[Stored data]
+ + +

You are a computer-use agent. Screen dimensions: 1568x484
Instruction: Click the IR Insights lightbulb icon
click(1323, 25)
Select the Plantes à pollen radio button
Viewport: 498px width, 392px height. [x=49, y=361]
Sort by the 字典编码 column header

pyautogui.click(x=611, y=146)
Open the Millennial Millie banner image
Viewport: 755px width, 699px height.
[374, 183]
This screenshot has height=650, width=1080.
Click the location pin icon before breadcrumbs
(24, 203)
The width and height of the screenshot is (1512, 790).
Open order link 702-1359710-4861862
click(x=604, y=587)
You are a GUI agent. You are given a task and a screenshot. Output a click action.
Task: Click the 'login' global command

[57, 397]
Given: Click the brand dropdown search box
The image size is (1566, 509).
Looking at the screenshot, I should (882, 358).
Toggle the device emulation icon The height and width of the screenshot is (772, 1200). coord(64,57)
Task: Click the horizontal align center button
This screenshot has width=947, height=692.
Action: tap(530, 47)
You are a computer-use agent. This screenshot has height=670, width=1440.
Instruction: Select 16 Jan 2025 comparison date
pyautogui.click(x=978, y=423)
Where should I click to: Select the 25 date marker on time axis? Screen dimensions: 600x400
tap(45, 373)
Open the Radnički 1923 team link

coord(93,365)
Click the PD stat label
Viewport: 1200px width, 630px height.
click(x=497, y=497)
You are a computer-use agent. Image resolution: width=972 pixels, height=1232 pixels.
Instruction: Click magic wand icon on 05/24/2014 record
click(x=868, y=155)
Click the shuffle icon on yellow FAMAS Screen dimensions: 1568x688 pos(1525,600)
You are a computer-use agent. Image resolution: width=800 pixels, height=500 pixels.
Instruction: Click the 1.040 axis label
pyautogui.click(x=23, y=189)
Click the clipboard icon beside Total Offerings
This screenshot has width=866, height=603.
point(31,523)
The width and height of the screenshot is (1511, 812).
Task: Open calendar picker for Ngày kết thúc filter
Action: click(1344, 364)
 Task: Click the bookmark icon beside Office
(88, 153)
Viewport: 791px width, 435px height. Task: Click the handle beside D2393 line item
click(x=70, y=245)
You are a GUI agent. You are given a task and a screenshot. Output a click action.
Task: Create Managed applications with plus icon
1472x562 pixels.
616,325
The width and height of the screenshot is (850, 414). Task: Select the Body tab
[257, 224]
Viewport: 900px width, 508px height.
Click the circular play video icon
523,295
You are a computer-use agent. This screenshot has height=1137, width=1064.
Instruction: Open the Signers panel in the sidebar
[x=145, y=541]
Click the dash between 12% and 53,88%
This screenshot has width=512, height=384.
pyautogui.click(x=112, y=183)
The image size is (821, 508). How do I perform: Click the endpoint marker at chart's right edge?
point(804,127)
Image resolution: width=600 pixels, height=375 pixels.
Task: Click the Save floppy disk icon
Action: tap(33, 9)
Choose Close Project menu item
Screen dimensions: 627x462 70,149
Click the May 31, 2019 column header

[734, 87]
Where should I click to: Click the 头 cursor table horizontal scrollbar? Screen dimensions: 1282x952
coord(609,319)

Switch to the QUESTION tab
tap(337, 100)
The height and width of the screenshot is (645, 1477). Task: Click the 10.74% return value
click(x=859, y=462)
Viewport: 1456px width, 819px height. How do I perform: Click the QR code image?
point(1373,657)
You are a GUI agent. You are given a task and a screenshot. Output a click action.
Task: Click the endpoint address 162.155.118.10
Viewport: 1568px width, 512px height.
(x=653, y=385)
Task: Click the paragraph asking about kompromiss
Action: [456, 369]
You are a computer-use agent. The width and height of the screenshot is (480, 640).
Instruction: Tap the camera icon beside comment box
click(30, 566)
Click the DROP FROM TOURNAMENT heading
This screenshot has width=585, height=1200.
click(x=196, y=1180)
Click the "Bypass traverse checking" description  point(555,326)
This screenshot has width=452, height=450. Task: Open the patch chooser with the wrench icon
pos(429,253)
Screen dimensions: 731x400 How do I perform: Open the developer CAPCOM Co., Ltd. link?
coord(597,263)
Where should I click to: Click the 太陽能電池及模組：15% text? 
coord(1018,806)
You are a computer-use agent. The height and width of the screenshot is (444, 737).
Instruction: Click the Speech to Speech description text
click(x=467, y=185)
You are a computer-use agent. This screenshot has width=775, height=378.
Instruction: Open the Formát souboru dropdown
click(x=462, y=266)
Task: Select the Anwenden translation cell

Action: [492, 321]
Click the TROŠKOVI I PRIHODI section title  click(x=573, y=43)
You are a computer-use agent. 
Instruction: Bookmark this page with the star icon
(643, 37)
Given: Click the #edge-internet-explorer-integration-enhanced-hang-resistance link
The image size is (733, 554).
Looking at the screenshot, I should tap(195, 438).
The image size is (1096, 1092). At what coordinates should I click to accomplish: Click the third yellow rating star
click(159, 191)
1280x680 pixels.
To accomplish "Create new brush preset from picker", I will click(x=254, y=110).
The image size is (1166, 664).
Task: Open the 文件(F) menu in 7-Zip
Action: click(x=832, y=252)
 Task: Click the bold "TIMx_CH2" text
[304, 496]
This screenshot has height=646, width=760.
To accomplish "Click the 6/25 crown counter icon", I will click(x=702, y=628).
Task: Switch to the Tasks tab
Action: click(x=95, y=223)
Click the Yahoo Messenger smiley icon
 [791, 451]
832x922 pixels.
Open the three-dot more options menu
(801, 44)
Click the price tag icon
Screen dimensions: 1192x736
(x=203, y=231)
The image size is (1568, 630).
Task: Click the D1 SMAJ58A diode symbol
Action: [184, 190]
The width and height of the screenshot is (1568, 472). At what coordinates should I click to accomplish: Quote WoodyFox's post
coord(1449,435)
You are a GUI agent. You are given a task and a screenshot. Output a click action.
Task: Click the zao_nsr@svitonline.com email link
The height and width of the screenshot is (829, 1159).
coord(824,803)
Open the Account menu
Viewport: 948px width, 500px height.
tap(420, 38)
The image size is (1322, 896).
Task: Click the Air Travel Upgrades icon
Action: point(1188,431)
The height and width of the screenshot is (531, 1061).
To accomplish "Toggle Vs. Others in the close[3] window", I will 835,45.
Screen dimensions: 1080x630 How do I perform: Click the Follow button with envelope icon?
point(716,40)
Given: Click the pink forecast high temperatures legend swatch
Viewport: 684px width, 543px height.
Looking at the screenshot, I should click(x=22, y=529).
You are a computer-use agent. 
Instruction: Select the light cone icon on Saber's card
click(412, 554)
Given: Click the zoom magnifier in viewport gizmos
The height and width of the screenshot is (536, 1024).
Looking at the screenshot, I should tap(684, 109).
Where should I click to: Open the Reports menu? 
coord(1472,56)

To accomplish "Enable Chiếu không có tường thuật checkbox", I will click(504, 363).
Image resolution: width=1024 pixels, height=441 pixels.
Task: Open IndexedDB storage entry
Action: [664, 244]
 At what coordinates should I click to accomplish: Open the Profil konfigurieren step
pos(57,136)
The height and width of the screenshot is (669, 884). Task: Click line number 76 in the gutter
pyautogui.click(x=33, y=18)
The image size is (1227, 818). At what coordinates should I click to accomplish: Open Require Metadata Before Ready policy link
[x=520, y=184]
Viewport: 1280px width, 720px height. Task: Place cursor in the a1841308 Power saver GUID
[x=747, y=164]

+ + +

Your objective: Collect the lines of the data that carry the word "computer".

Finished task:
You are a computer-use agent. Screen dimensions: 1568x484
You are a computer-use agent. This screenshot has height=670, width=1440.
You are a computer-use agent. Image resolution: width=972 pixels, height=1232 pixels.
You are a computer-use agent. Image resolution: width=800 pixels, height=500 pixels.
You are a computer-use agent. This screenshot has height=1137, width=1064.
You are a computer-use agent. The width and height of the screenshot is (480, 640).
You are a computer-use agent. The height and width of the screenshot is (444, 737).
You are a computer-use agent. This screenshot has width=775, height=378.
You are a computer-use agent. 
You are a computer-use agent. 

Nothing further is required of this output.